To be sure, the only picture related to this unconfirmed story is quite haunting. In fact, when looked at closely, it scares the hell out of anyone. But, and here we go again, it’s the only one, a still that could have easily been manipulated for maximum effect. No matter how long one scrutinizes it, all that it gives away is that, if it’s a hoax, it has an almost cinematic quality. And everybody is on to it.
What’s mesmerizing is not so much that such unsavory beliefs still thrive even when they represent a clear health hazard to whole communities. Neither is the fact that the zombie iconography remains, shall we say, alive and well all over the world.

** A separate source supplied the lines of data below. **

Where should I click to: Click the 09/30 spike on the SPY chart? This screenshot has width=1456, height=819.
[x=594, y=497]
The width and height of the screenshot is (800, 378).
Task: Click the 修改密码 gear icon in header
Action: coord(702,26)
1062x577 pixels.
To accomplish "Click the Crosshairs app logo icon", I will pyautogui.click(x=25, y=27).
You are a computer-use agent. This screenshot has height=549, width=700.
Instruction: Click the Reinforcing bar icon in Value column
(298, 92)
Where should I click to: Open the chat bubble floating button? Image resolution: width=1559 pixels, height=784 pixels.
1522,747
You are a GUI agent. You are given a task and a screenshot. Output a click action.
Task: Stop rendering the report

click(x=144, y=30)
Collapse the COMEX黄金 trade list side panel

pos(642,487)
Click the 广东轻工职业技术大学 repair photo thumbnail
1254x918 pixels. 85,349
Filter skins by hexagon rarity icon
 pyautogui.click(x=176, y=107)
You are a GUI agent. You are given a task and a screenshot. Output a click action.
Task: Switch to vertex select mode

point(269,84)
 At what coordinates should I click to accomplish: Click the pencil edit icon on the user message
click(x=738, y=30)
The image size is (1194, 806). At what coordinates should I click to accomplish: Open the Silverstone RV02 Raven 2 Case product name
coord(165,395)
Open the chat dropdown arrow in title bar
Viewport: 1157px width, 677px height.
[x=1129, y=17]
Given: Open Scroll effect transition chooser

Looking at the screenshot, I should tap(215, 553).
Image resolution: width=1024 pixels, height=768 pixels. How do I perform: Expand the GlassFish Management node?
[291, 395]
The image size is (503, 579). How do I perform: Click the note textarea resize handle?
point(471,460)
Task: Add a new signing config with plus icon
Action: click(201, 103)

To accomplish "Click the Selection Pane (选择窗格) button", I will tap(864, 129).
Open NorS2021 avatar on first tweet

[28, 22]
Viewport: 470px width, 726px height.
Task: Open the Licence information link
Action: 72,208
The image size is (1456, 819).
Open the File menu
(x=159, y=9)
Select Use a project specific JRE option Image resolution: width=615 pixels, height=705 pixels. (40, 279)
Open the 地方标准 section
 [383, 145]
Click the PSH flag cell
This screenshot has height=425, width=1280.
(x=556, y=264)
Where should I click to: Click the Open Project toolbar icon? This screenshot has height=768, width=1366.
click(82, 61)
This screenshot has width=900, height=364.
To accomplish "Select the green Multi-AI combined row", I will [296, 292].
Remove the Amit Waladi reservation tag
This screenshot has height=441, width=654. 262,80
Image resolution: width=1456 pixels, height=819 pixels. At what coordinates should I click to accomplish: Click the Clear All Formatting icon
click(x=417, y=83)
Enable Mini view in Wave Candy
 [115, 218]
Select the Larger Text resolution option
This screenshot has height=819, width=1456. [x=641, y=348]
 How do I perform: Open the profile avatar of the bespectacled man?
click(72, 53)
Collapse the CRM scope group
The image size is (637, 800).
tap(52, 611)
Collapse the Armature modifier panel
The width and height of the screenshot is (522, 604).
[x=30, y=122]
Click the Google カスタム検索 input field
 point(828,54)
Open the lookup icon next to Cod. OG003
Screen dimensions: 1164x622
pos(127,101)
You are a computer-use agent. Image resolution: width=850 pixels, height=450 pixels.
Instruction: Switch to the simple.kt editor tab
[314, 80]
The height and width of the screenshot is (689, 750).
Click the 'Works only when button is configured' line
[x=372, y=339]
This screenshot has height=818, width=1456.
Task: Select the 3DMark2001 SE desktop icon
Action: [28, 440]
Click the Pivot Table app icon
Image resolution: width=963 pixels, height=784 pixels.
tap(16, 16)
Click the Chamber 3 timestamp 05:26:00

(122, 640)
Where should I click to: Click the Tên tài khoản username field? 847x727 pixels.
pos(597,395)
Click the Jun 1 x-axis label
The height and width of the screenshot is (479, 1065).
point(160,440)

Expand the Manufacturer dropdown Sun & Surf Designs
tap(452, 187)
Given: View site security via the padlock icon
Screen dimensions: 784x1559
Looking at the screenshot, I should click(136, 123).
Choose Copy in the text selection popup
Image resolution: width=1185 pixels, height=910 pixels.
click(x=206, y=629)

What really impresses us is how much-wasted talent lies around and how far remote it is from Hollywood, where it’s badly missing. Which leads one to think that, if this is, in fact, an elaborated hoax, the film industry has nothing on the people of Tana Toraja.

THERE’S A PLACE FOR US
Arguably the world’s most famous cemetery, Père Lachaise opened 216 years ago last May in Paris, established by Napoleon Bonaparte, who, of course, has his own burial place elsewhere in the same city. There are many other older and bigger graveyards around, but none with the sheer number of age-defining personalities, especially those connected to arts and culture.
Americans form the bulk of visitors to the grave of Jim Morrison, for instance, but curiously, are unaware of most of the other celebrities laying there, some of whom predate the leader of The Doors by several centuries. That’s because many famous were transferred there, years after their living years and untimely deaths.
That’s the case, for instance, of Abelard and Heloise, the 12th century doomed couple whose love story may have inspired Shakespeare‘s tragedy about the star-crossed Romeo and Juliet. There are celebrated figures of the French Revolution and victims of many political upheavals, including Communists, Anarchists, and those they fought, collaborationists, Nazi sympathizers, and plain Fascists.
Pretty much all diseased heroes of French literature, arts, music, and film are buried there. And the list of expatriates is also long and distinguished, including Polish Frederic Chopin, Irish Oscar Wilde, Americans Gertrude Stein, and Alice B. Toklas, and German Max Ernst, among many others.
This mix of the famous and the working class, of the deeply French and those who adopted their land and died there, makes the place named after Jesuit priest Père François de la Chaise a site of communion where all arguments cease and only the deceased and their lives are memorialized. Just like any other boneyard above or underground the City of Lights, you may say, but with exceptional star quality to it.
If one day you don’t find us in our usual hangouts, you call our cell and it goes straight to voicemail, perhaps we made it there. Since we’re far from deserving a place in such Pantheon, we may have to dispute our own personal niche with the crows, who can be unforgiven. But we’re not afraid. As we said, we probably won’t give a damn then.